Depression and anxiety often come hand in hand. Like an evil Mental health Villain and a sidekick. They seem to feed off of each other, and I can see how. Feeling like you’re on the edge of dying several times a day is bound to make you hate your brain and start to question why it keeps happening to you and whether or not it will ever stop.

With this duo, it can feel like you’re going in circles; You panic, you get depressed because you keep panicking THEN you panic more because you’re depressed THEN you’re more depressed because you’re still panicking THEN you are more depressed..

Starting to get the picture?

Having gone through all of this, getting up and having my shower today AND getting to the Post Office and back, that was a pretty big win for me. These are what I like to call little victories.

Thankfully it is not always like that, but, it is damn hard to get out of that spiral once you’re in it. For that, I’d love to congratulate and really shout out to all of those people who have done it and continue to kick butt every day. You are so strong. you are never alone, let’s do this together.

It is not easy, but it can be done.

I hope that if you have not suffered from anxiety or depression, I have given you some insight at least as to what it feels like.

As always, if you have any questions, I’m more than happy to help.

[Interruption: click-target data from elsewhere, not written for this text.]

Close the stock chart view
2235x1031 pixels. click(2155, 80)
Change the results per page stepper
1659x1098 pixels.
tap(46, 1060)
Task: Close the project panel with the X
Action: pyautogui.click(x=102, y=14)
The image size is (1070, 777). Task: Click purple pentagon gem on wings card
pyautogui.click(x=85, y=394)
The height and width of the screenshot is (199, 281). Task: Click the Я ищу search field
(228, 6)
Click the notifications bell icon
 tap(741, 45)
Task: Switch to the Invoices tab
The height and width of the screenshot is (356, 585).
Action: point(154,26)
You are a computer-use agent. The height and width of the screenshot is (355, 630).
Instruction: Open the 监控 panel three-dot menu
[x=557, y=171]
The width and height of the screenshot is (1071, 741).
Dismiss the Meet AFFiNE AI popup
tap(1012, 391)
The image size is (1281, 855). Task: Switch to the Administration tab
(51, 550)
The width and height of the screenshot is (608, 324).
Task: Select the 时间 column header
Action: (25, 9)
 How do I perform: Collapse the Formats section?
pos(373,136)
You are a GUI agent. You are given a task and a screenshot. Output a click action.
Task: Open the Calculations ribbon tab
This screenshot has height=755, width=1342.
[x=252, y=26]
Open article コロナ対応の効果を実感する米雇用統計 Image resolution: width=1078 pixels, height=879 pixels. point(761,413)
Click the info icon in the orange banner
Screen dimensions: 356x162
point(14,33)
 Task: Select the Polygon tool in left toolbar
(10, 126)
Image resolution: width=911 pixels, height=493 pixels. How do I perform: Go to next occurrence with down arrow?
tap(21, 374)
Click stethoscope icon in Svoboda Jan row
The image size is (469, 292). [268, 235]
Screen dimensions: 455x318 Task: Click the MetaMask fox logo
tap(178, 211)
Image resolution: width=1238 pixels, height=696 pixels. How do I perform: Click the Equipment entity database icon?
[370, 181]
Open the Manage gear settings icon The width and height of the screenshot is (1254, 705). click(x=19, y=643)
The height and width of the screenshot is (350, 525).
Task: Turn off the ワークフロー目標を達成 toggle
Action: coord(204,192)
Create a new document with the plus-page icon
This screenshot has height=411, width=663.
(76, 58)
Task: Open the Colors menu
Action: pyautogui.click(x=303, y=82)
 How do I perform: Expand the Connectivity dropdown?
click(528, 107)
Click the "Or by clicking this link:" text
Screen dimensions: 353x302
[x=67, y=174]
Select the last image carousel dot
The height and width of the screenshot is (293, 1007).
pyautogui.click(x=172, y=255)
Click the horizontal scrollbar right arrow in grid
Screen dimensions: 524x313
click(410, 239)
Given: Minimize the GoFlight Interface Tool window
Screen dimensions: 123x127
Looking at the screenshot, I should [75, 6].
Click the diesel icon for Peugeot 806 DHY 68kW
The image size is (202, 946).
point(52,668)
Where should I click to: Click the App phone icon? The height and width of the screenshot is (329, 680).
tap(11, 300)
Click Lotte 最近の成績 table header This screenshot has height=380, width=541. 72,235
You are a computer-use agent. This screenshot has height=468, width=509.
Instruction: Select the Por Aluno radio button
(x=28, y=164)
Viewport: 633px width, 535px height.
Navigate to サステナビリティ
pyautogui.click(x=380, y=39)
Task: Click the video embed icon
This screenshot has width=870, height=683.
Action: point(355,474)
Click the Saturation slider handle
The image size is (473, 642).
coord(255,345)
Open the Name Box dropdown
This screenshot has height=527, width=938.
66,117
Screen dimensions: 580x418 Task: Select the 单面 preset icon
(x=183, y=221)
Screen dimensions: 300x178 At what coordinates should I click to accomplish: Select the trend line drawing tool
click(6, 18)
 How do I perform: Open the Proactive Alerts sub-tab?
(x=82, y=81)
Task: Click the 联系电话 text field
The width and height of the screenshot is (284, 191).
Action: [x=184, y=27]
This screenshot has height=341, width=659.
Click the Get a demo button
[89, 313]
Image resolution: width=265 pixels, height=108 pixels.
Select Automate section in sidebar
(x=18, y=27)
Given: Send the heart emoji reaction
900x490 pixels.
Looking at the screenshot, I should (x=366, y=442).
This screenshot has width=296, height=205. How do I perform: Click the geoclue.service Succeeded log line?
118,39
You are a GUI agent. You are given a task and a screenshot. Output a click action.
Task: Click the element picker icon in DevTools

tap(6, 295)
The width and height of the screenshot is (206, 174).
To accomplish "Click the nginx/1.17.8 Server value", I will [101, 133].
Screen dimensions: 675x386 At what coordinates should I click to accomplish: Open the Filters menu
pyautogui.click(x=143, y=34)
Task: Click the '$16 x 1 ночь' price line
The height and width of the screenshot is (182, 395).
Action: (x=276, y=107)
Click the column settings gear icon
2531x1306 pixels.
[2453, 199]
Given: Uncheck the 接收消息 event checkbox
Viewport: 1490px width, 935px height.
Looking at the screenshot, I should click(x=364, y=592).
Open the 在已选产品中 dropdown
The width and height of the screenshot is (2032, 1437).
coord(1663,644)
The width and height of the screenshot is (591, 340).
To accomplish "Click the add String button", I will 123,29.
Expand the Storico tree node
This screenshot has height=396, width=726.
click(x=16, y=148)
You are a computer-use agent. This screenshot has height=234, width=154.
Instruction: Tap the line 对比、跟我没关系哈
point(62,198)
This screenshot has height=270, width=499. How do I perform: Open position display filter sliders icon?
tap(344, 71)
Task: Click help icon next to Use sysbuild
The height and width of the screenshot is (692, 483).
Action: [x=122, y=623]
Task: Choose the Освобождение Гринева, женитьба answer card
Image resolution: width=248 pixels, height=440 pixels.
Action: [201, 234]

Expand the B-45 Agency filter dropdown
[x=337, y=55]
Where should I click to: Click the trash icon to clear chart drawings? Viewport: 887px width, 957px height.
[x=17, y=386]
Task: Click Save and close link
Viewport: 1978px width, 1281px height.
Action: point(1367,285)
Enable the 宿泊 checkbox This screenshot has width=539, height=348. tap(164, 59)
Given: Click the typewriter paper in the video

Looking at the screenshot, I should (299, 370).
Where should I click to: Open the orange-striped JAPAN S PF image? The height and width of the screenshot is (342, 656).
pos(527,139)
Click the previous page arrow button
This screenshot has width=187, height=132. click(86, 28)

There is so much more to talk about and to learn.

Stay with me here.


(image credit to The Funky Fork –


The ‘This is me’ bit…

I’m 25 and I’m from Kent. I love musicals, sausage dogs and hedgehogs, I always wear funky socks and I am a self confessed Pinterest addict.

More to the point of me starting this blog, I am an anxiety, depression and panic sufferer. I have been for as long as I can remember.

Through my experiences, I’ve learnt just how important it is to talk about mental health and take the time out to look after ourselves. There’s still a big stigma around mental health, and I can understand why – it’s misunderstood. The only way that we are going to beat it is through education. That’s why I’ve started this blog, I aim to educate and share my story to really change the attitude towards ill mental health.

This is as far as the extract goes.